Even Key’s biography is suspect: As district attorney of the city of Washington in 1835, he sought the death penalty for a mulatto slave who drunkenly yet unthreateningly appeared in a white woman’s bedroom one night holding an ax. President Andrew Jackson ultimately pardoned the slave, and Key unsuccessfully tried to connect an abolitionist with the crime.
If it ever were possible to dethrone Key’s song, finding the right replacement will be tricky. The most powerful national anthems–like France’s and Russia’s, which give you chills and keep ringing in your ears–tread a fine line between sentiment and cliché. “You can’t be obtuse, and you need to be direct,” says Gene Scheer, a composer whose best-known work, a song called “American Anthem,” was performed at the 2005 inauguration of President George W. Bush. “You mustn’t underestimate your audience–people aren’t stupid, and they know when they’re being pandered to. You can’t calculate your way to a good song. It has to be an honest expression of what you’re thinking, and it involves emotion and the best aspects of your intellect.”
“I still get a tingle up my spine when I hear “The Star-Spangled Banner,” but I feel better when I hear and sing “America the Beautiful,”” says Lynn Sherr, ABC news correspondent and author of America the Beautiful: The Stirring True Story Behind Our Nation’s Favorite Song (PublicAffairs, 2001). “That song fills my eyes with tears, something I don’t get from “The Star-Spangled Banner.”” Many agree with Sherr, but the difficulty is satisfying everyone’s view of what America represents. Some citizens want a song that shows defiance in the face of outside threats, as the “The Star-Spangled Banner” does. Others want a tribute to our country’s distinctiveness, an evocation of spirituality, or simply a song that feels emotionally gratifying to sing. Is there a substitute anthem that meets all of these requirements?

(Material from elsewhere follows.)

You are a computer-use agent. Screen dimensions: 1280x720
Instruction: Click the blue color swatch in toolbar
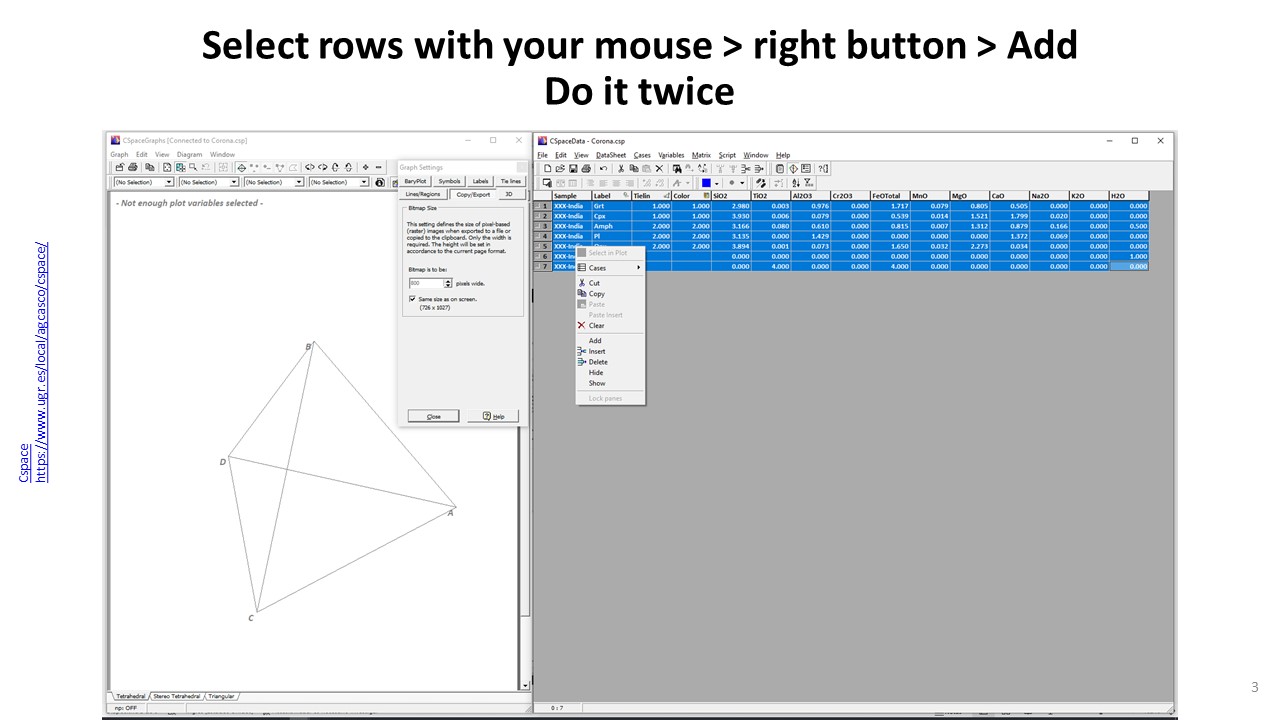click(706, 183)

The top contenders to replace “The Star-Spangled Banner” include many lovely songs that, by and large, are falling into disuse. “We Shall Overcome,” however–an ode to determination and courage and American ideals if ever there was one–is widely known by children and adults alike. Perhaps that civil rights-era hymn, or some new song that sneaks into our consciousness, will be the one to inspire a future generation to rethink our national tune.
Jack El-Hai is the author of The Lobotomist: A Maverick Medical Genius and His Tragic Quest to Rid the World of Mental Illness (Wiley, 2005).